_Activity_: Each line of the data below from the one holding "Image resolution: width=867" to the one holding "Remove Ryan Baxter recipient with the X icon", inclusive, is to be reproduced exactly; no other line belongs in the answer.

[Saved entries]
☆ ☆ ☆ ☆ ☆ ☆ ☆
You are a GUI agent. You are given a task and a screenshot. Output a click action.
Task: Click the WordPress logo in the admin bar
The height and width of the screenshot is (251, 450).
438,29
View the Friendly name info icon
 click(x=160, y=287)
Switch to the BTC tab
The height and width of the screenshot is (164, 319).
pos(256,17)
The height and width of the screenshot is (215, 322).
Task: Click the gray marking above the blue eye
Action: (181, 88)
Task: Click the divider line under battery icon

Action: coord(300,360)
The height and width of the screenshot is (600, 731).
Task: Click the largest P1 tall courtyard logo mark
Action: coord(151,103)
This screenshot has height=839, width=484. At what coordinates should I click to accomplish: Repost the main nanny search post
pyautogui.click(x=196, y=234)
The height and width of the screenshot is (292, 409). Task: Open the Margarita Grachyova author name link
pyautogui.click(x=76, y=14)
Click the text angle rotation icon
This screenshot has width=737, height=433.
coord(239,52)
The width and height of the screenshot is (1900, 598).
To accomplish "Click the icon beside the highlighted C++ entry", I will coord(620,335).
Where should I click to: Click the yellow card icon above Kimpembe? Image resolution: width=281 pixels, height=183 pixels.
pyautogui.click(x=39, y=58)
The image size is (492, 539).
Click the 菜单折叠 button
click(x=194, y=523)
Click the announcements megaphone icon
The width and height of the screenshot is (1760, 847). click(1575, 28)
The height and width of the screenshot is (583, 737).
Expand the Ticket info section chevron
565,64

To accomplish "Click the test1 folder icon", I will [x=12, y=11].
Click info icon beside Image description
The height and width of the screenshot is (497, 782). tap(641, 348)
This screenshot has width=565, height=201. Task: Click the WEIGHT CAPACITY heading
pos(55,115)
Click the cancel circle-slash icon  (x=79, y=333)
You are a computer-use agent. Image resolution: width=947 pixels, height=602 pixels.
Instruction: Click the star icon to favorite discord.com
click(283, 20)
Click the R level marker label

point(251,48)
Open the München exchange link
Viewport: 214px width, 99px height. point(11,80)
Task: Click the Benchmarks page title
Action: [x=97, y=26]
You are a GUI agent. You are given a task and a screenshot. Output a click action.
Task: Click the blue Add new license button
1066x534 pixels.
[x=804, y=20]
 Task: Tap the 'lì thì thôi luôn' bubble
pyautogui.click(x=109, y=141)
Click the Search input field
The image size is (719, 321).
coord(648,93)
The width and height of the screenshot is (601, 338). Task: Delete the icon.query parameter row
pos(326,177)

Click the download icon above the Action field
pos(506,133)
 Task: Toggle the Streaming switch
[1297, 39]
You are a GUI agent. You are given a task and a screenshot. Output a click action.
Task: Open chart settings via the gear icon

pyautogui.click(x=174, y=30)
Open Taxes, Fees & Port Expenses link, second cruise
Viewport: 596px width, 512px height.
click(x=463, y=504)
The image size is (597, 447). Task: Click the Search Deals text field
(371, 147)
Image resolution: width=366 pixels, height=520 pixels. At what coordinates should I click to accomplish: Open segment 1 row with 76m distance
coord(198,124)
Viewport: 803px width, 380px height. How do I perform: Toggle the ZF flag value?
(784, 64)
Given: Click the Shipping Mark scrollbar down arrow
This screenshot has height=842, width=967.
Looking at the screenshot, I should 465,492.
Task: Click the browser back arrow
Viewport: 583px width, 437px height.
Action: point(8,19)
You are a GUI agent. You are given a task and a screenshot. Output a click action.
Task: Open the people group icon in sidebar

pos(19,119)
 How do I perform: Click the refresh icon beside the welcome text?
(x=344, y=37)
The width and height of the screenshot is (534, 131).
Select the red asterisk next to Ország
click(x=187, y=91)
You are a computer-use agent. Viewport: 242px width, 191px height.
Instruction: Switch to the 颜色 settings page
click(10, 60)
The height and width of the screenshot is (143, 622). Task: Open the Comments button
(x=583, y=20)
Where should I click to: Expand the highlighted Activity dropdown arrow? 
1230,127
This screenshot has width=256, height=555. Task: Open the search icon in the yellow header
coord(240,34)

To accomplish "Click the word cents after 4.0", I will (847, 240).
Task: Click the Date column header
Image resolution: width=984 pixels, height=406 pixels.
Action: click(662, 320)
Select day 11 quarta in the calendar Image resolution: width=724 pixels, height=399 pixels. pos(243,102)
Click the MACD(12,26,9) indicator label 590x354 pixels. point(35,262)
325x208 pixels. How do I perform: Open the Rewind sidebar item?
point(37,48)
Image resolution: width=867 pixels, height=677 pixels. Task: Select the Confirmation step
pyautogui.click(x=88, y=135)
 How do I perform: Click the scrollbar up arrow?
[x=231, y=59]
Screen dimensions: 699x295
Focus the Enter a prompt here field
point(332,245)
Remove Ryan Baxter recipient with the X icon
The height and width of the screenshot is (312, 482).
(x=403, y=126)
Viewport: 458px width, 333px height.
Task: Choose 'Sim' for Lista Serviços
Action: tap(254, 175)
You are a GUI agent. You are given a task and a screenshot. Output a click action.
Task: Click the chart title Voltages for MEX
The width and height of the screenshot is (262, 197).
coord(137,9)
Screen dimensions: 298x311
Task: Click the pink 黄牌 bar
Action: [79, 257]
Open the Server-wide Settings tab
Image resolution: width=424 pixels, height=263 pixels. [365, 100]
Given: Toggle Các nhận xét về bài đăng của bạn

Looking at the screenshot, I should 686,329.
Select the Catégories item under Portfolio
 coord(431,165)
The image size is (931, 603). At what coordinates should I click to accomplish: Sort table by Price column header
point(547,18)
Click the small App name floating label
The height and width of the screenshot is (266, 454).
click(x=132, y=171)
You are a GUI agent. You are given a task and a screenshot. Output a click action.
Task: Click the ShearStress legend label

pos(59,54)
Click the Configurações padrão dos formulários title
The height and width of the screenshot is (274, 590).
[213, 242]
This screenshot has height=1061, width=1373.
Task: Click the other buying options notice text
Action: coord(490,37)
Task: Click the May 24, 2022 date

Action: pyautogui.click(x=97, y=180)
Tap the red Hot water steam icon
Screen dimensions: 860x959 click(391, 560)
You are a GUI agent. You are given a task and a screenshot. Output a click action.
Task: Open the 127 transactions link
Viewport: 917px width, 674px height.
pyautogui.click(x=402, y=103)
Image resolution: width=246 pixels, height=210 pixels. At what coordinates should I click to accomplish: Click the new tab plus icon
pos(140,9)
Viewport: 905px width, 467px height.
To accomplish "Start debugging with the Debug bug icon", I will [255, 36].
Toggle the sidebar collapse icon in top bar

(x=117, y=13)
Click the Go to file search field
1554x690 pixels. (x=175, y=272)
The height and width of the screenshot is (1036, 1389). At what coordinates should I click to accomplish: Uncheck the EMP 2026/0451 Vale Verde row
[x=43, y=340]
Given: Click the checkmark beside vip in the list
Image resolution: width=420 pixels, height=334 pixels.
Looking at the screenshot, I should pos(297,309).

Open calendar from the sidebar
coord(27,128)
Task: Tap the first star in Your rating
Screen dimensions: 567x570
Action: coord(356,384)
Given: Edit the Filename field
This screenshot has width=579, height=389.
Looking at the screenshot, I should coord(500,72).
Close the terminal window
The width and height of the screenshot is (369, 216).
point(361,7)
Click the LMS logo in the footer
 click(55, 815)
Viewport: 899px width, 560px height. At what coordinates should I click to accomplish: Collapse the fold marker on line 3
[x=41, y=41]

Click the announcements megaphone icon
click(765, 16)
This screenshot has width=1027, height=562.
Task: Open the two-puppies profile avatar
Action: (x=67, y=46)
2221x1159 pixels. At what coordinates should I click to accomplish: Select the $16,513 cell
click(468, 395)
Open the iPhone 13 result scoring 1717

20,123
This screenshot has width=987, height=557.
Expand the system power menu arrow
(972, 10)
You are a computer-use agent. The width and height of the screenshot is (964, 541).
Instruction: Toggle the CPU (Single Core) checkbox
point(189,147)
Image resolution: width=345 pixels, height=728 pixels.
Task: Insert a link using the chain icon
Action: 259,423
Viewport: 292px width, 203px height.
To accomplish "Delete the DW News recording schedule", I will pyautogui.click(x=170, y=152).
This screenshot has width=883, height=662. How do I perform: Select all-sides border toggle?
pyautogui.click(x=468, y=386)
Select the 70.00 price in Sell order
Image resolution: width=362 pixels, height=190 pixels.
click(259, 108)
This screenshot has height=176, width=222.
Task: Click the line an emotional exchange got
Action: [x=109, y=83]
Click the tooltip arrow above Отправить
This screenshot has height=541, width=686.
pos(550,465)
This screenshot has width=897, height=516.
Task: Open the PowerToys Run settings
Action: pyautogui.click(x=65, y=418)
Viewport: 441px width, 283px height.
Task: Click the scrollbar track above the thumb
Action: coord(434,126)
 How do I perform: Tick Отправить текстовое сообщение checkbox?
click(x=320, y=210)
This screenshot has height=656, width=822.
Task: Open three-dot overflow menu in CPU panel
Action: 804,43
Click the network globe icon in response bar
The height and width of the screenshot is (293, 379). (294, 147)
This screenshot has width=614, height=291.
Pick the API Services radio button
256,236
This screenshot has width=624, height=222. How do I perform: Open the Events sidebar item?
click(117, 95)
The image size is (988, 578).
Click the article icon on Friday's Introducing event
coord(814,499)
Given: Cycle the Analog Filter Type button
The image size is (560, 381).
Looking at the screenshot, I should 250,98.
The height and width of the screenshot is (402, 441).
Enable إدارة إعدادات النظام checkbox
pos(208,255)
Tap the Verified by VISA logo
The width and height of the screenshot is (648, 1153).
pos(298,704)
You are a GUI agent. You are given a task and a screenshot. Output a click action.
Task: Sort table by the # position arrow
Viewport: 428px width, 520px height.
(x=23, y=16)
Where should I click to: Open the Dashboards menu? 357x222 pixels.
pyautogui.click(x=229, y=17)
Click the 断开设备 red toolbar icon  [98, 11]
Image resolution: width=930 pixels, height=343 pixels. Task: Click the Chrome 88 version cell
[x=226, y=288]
☆ ☆ ☆ ☆ ☆ ☆ ☆
_Expected output_:
Image resolution: width=867 pixels, height=677 pixels. Task: Select the Confirmation step
pyautogui.click(x=88, y=135)
 How do I perform: Click the scrollbar up arrow?
[x=231, y=59]
Screen dimensions: 699x295
Focus the Enter a prompt here field
point(332,245)
Remove Ryan Baxter recipient with the X icon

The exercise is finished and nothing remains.